Originally posted on January 17, 2013 at 13:00 pm

Kelly Noltensmeier’s Klein Adept features a custom rear triangle, modern components, and yes, 29-inch wheels.

By Adam Newman

When Kelly Noltensmeier decided to take on longer, more endurance-oriented rides and races, his all-mountain bike just wouldn’t do. After borrowing a friend’s 29er he knew the big wheels were the ticket, but rather than purchase a new bike, he eyed his Klein Adept and thought… “why not?”

Noltensmeier had a head start on the project: after all, he was a welder at the Klein factory in Chehalis, Washington, and is still committed to their quality. A friend supplied several broken Adept rear triangles to salvage parts from and after heat-treating some of the first batches of parts in his wife’s oven he was told to get his own oven in the shop, so he did. The latest version has modern pivot bearings and an extra pivot near the rear axle. It smoothes out the ride a little but the jury is still out on pedaling efficiency, he says.

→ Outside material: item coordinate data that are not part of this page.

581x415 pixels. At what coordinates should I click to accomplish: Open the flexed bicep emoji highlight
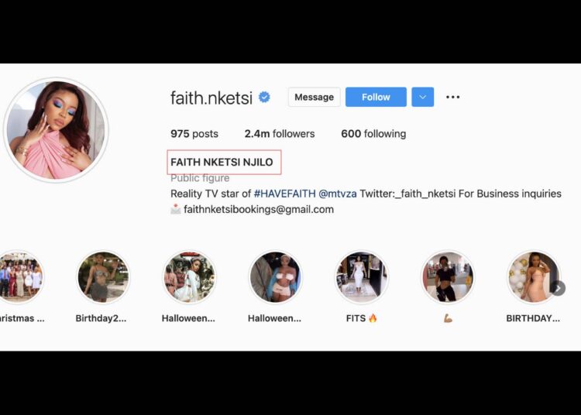448,277
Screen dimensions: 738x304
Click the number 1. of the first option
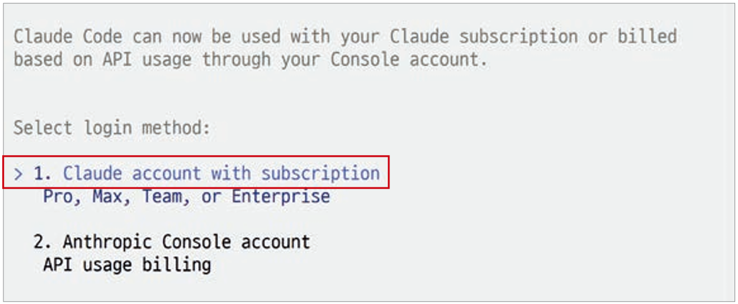pos(42,173)
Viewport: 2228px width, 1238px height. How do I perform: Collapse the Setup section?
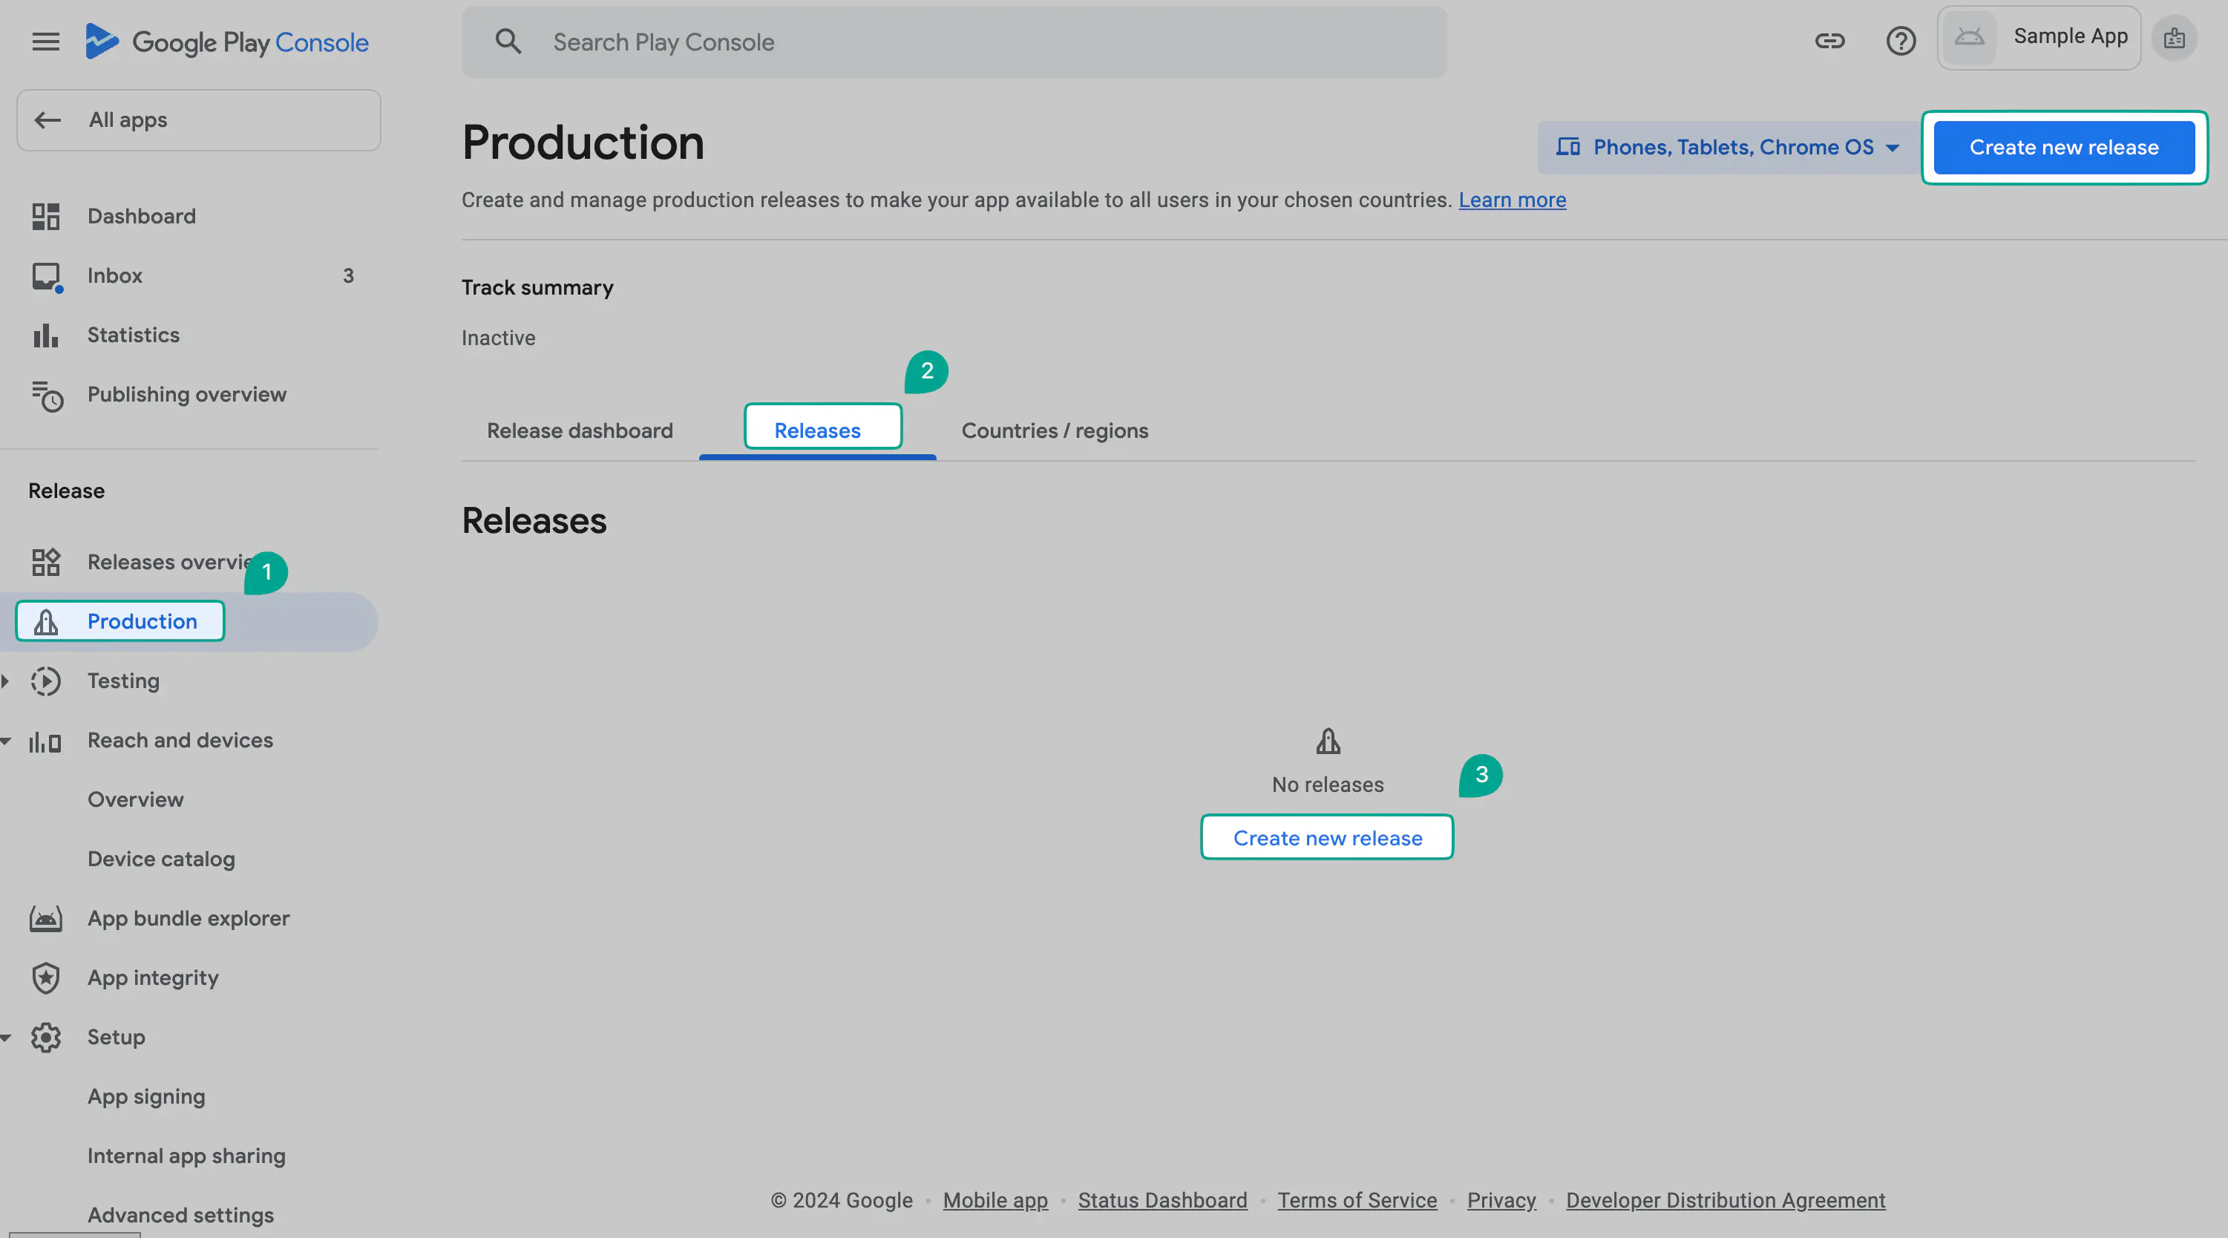[6, 1037]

What is likely the only 29er Adept in the world is getting a lot of attention on the trails of western Washington, which is still Klein country, Noltensmeier says.

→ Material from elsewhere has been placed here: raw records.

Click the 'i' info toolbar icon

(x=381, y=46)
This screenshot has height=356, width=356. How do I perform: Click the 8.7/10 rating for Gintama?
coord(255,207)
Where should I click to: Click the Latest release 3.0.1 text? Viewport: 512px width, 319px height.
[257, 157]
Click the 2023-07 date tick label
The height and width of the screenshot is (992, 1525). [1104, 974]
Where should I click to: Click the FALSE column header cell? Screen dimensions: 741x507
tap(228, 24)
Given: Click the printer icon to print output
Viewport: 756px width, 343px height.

Working at Klein was a great experience, Noltensmeier says, and the employees were like a large family that he still keeps in touch with today. He recounts his first day on the job when lunch rolled around and the foreman announced that since they made their production goals, Gary Klein had hired caterers for lunch. “Sure enough, there was a sit-down dinner being served on the production floor,” Noltensmeier said.

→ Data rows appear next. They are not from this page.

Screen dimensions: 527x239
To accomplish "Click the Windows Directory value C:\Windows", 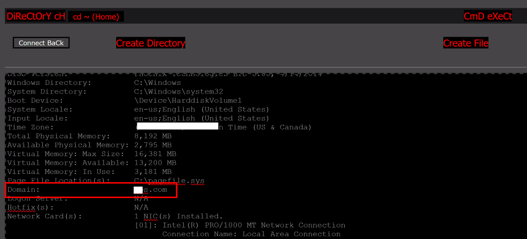I will (x=157, y=82).
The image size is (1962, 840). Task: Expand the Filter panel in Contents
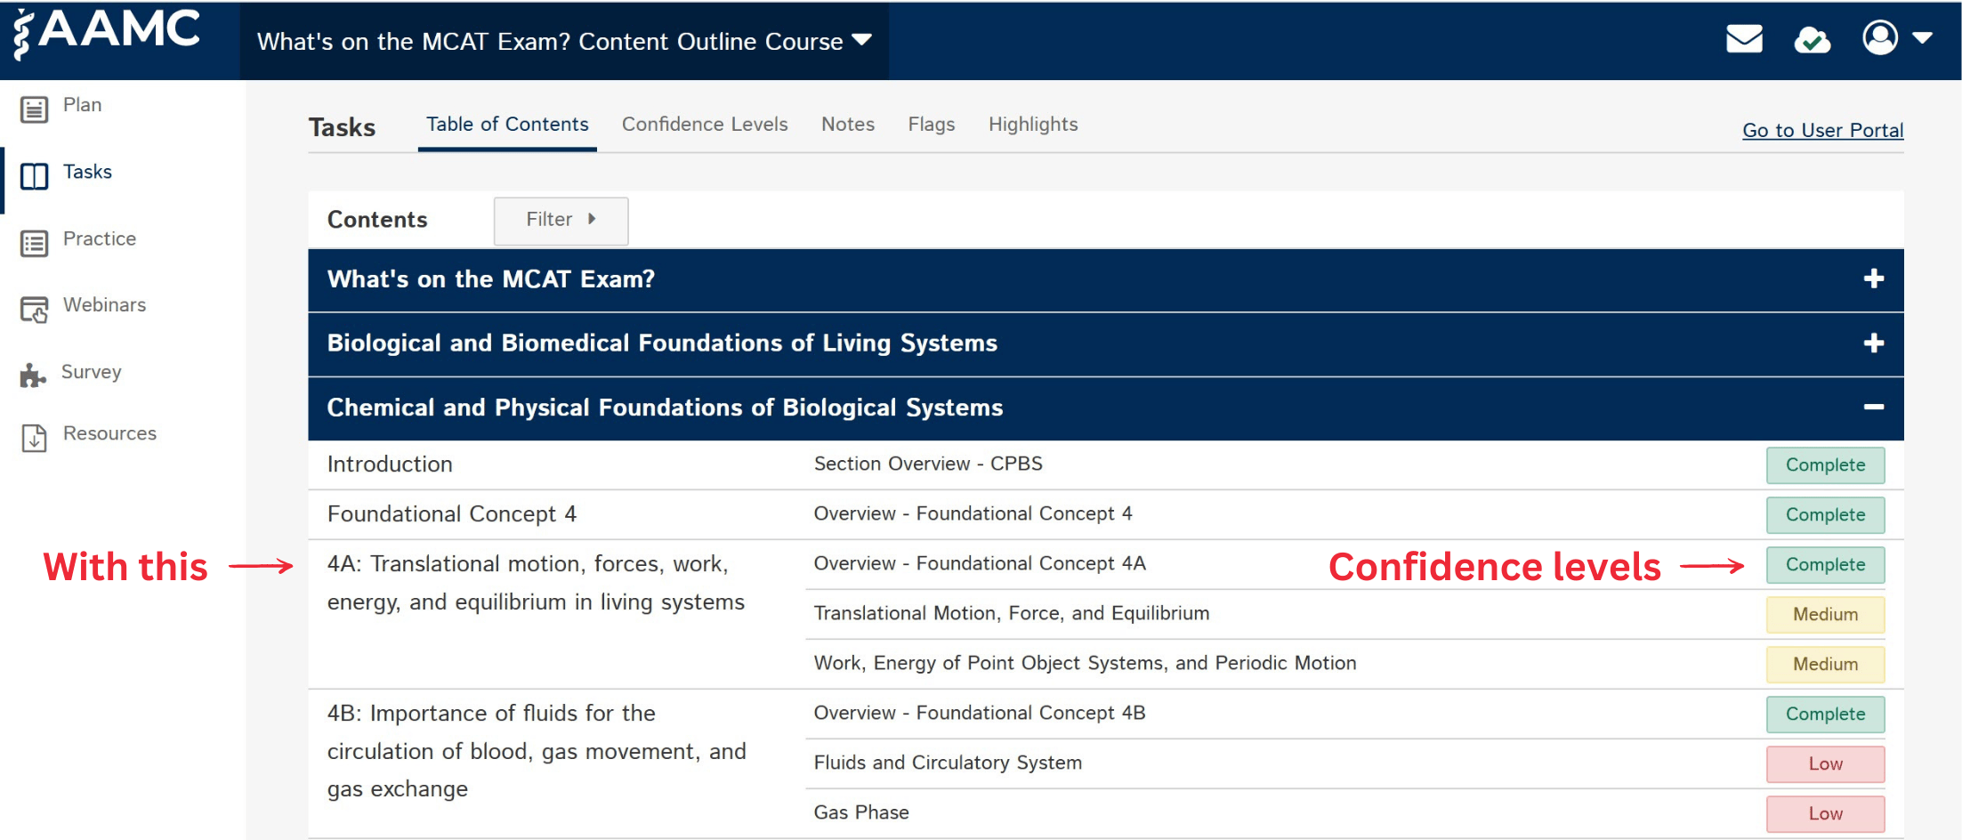561,220
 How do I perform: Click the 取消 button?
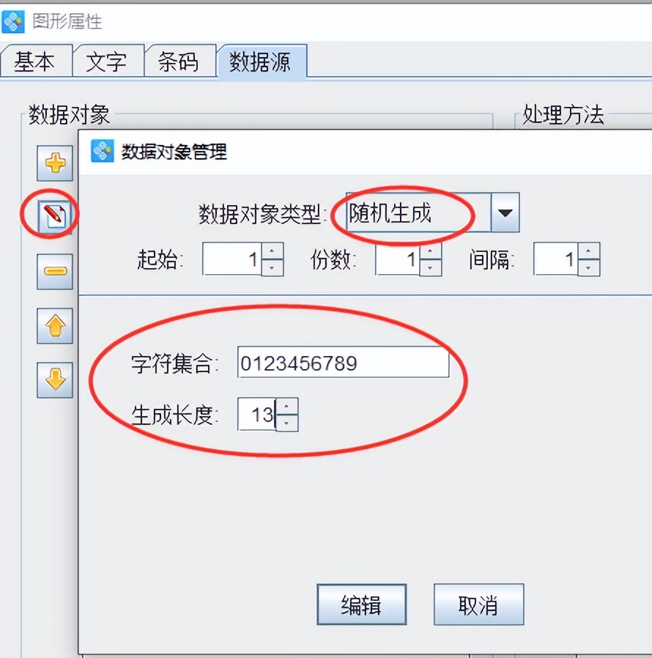pyautogui.click(x=478, y=605)
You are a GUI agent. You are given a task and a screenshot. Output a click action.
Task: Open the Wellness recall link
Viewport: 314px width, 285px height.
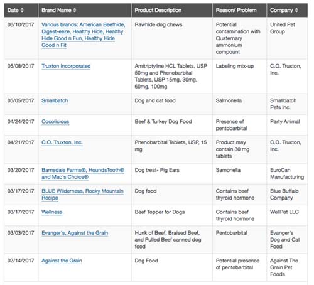pos(52,212)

Fridays were the best days, because that’s when the work pivoted to product testing. “We could take the new bikes out and try to break them. We would grab a demo take them to Capitol Forest and ride the hell out of them,” he recalls. One bike didn’t survive. A guy nicknamed Junior—all 6-foot-6 and 250 pounds of him—grabbed one 22-inch XL Attitude and taco’d the wheels, bent the top tube and generally messed it up. They all had a good laugh until they got back to the office and Gary Klein was asking where his new XL bike was.

Noltensmeier says his modified Adept rides great. It gets some strange looks on the trails of western Washington, which is still Klein country, and word is getting around, too. He took it on a 50-mile endurance ride and knocked an hour off his time from the previous year.

“This is the bike they will bury me with,” he said.